Federal prosecutors on Thursday asked the judge overseeing the classified documents case of former President Donald J. Trump to reject a motion by Trump’s lawyers to postpone his trial indefinitely, a move that could delay the process until after the 2024 election. .
The filing by prosecutors came three days after Trump’s legal team made an unusual request to Judge Aileen M. Cannon, asking her to drop the government’s initial suggestion to hold the trial in December and delay it. until all “substantive motions”. ” in the case were presented and resolved.
The timing of a trial is crucial in all criminal matters. But it is especially important in this case, in which Trump has been charged with illegally withholding 31 classified documents after leaving the White House and conspiring with one of his personal aides, Walt Nauta, to obstruct government efforts to recover them. .
Mr. Trump is now a federal criminal defendant and the leading Republican Party candidate in the presidential campaign. There could be untold complications if judgment of him leaks in the closing stages of the race. Also, if the trial is delayed until after the election and Trump wins, he could try to pardon himself after taking office or have his attorney general drop the matter altogether.
Apparently acknowledging these high stakes, prosecutors working for special counsel Jack Smith told Judge Cannon that she should not allow Trump and Nauta to let the case drag on without a foreseeable end.
“There is no factual or legal basis to proceed in such an indeterminate and open manner,” they wrote, “and the defendants provide none.”
Trump’s lawyers based their motion to stay, which was filed Monday in the Southern District of Florida, on several assertions.
They said that as the case progressed, they intended to make novel, and presumably slow, arguments that the Presidential Records Act allowed Mr. Trump to take White House documents. That interpretation of the Watergate-era law is at odds with how legal experts interpret it.

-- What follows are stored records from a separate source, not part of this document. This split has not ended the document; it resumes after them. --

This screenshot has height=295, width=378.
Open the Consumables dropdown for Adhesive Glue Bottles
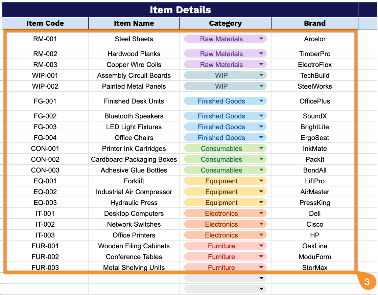(x=261, y=170)
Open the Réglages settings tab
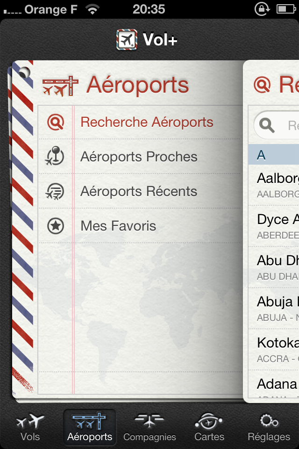299x449 pixels. tap(269, 427)
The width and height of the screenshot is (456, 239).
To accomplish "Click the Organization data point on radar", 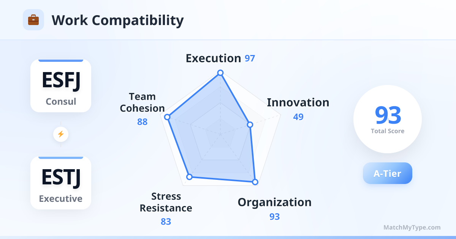I will click(255, 182).
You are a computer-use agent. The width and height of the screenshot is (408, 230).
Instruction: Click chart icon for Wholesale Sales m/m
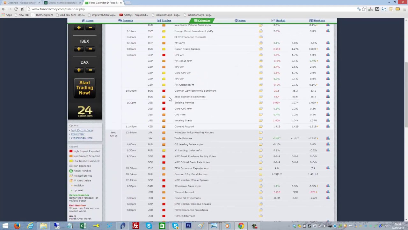click(328, 186)
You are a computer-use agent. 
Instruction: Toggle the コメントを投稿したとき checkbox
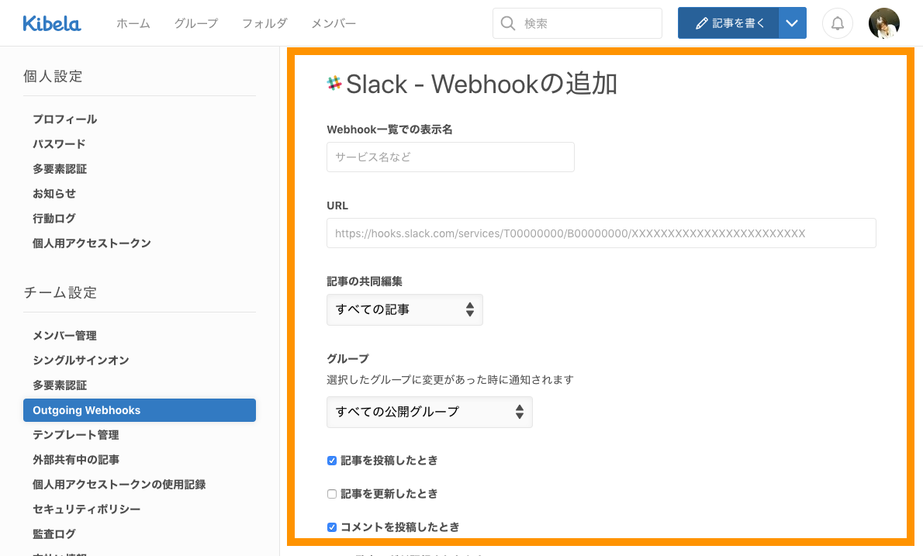point(332,527)
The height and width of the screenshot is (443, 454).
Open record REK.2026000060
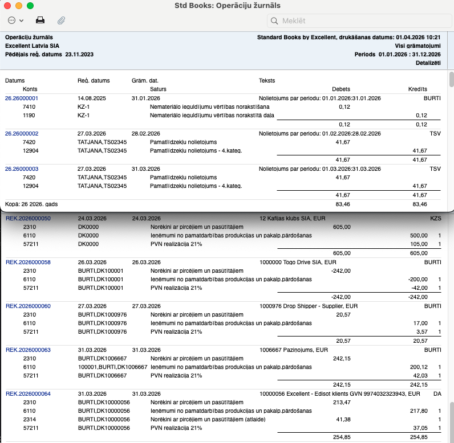tap(28, 306)
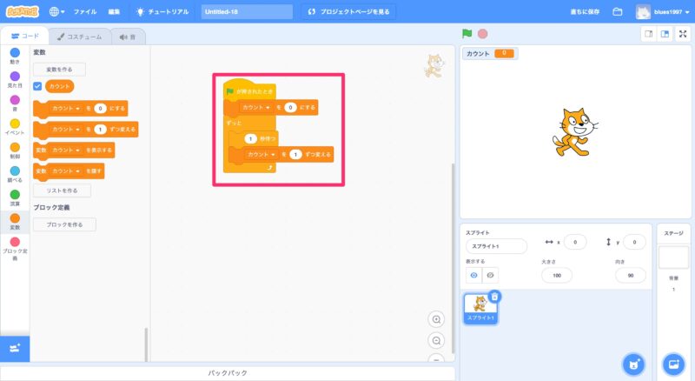Expand variable dropdown in palette's set-to-0 block
The image size is (695, 381).
76,109
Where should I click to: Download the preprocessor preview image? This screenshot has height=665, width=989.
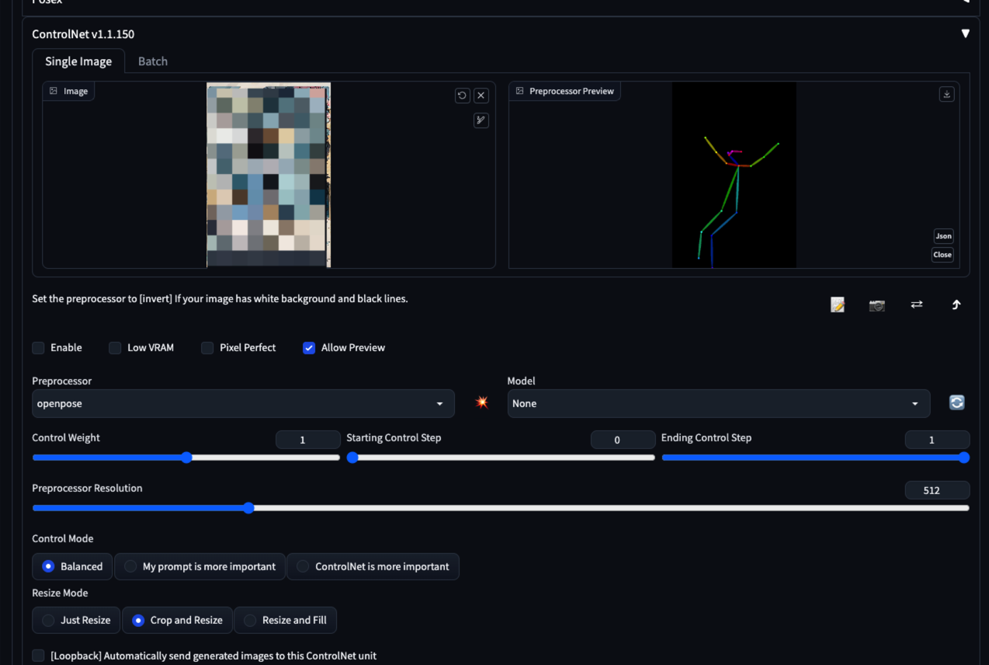946,94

Prosecutors responded by saying that this possible defense “borders on the frivolous.” They also reminded Judge Cannon that it was nothing new, but was in fact central to an extended legal battle last year that she oversaw, in which an outside arbitrator was appointed to review a large amount of materials seized by the FBI in March. -a-Lago, the private club and residence of Mr. Trump in Florida.
Trump’s lawyers also complained that a first trove of discovery evidence provided by the government was extensive, including more than 800,000 pages of material, and would take a long time to sort through.
Prosecutors responded by saying that about a third of those pages contained unimportant “email header and footer information” and that a set of “key” documents that would guide the defense to crucial sections of the discovery had only about 4,500. pages.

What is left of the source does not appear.